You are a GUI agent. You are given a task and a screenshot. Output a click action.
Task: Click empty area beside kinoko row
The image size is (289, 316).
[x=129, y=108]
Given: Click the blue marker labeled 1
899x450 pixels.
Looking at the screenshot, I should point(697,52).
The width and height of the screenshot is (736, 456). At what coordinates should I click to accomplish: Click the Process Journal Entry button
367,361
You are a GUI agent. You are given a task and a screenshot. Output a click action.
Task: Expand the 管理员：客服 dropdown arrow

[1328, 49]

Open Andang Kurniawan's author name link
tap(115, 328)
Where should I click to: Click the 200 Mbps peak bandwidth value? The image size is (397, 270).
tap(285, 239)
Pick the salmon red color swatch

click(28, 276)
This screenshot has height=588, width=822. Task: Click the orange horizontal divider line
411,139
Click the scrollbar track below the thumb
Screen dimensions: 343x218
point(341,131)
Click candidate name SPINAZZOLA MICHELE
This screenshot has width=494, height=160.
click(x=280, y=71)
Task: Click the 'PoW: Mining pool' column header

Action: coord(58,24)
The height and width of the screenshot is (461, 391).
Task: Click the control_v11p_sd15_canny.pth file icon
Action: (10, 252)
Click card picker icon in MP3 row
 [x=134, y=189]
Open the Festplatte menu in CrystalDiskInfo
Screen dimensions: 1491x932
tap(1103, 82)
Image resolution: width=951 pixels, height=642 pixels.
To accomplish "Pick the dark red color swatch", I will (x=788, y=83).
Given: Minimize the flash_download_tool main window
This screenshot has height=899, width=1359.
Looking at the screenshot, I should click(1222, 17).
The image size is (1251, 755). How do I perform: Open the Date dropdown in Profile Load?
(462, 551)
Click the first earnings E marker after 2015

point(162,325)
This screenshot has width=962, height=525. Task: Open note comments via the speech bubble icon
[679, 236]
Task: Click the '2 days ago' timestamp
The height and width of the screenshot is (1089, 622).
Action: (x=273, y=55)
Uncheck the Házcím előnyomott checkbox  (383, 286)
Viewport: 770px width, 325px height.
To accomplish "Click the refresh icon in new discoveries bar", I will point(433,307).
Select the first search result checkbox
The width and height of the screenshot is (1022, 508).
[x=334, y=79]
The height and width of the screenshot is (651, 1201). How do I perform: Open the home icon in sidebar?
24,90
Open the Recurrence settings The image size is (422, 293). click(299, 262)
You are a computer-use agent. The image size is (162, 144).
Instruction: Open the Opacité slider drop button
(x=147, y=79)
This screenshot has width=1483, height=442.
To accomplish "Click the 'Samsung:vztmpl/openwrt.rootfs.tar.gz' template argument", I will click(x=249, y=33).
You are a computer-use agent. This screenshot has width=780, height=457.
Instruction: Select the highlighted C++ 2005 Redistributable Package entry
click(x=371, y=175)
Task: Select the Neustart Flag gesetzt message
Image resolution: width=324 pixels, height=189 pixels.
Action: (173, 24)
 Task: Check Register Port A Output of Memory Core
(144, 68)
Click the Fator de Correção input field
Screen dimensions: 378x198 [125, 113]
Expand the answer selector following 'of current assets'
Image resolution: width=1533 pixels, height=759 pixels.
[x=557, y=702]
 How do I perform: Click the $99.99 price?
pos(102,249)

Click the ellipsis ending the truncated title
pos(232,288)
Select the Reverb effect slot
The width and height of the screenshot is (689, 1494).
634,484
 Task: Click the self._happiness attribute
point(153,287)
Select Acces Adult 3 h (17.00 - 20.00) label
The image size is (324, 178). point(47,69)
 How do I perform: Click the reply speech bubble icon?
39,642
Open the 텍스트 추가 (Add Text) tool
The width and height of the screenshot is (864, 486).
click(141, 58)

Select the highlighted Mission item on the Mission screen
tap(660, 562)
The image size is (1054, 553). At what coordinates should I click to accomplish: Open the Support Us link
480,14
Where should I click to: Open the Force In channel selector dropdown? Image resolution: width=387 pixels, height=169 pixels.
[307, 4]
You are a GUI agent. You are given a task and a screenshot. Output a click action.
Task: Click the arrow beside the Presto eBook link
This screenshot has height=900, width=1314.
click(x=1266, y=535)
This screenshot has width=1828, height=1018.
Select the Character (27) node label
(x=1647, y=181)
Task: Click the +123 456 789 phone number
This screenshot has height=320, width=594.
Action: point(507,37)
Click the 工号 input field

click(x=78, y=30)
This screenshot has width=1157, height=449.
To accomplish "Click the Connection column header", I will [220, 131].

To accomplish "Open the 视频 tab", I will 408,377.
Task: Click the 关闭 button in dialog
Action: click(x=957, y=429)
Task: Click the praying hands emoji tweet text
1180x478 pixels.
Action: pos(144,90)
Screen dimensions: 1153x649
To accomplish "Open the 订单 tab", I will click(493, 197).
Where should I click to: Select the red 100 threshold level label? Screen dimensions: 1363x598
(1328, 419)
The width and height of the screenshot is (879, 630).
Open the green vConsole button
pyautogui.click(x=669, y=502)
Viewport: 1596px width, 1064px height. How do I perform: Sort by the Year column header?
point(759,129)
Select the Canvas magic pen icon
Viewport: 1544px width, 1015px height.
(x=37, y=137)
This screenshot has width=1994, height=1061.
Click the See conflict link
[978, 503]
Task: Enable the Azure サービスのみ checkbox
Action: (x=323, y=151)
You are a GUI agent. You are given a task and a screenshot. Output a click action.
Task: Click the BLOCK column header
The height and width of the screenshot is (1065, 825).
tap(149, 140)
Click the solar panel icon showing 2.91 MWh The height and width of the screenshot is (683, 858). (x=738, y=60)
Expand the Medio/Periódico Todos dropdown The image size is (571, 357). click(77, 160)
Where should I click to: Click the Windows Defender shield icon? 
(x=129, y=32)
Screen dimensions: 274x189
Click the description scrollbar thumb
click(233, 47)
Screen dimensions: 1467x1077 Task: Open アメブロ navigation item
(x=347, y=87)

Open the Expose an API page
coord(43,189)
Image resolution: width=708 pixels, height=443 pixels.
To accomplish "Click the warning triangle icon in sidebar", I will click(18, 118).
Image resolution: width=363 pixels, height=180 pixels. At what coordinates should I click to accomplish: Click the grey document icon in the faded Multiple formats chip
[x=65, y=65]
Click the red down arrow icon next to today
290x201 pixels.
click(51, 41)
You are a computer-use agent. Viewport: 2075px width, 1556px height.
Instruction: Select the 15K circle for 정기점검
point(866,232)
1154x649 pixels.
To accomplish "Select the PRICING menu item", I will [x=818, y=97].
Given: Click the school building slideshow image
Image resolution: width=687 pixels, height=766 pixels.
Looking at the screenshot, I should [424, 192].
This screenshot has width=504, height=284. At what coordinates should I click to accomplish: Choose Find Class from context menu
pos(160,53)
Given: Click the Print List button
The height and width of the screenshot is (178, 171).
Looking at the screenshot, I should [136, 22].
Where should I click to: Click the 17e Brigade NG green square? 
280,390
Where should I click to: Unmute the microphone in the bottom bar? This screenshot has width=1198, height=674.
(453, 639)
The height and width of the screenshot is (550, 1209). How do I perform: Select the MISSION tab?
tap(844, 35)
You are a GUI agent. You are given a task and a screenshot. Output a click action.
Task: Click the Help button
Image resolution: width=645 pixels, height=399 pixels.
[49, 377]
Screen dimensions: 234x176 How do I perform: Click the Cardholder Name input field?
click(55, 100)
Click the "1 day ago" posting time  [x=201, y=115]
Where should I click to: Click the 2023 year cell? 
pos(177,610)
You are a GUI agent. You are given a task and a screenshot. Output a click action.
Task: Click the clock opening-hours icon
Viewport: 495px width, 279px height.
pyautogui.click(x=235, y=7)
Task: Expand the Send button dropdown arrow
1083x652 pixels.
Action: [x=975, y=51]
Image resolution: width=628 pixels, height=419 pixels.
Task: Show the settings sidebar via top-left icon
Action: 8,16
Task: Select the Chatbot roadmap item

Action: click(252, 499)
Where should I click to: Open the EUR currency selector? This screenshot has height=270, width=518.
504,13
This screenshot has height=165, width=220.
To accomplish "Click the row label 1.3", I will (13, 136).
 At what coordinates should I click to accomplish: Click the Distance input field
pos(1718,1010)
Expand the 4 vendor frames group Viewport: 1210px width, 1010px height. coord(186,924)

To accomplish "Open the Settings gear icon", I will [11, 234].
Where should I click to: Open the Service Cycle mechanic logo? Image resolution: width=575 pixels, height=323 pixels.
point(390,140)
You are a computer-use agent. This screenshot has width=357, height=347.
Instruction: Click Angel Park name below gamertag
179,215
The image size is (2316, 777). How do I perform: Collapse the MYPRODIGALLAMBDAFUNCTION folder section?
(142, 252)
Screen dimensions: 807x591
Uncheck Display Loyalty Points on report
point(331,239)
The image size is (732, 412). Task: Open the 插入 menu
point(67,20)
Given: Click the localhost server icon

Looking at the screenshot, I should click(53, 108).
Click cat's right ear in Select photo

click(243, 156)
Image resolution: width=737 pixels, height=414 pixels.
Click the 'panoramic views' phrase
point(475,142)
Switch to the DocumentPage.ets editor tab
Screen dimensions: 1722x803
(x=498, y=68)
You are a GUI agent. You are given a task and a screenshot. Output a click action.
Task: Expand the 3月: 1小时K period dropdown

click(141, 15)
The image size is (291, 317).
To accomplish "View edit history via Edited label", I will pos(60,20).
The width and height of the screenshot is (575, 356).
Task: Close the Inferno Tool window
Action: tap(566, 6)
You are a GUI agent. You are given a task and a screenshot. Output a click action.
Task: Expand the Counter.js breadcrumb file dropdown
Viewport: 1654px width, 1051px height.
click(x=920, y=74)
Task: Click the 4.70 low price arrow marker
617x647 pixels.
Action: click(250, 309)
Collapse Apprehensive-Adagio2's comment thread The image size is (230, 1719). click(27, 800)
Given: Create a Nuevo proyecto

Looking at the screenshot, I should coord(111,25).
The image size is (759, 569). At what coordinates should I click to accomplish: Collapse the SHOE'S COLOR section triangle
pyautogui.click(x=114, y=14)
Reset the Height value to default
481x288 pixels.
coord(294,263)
________________________________________
## What you have to do
Copy out every line of the material above that contains the string "sidebar". Case counts.

## Exercise solution
The height and width of the screenshot is (651, 1201). How do I perform: Open the home icon in sidebar?
To accomplish "Click the warning triangle icon in sidebar", I will click(18, 118).
Task: Show the settings sidebar via top-left icon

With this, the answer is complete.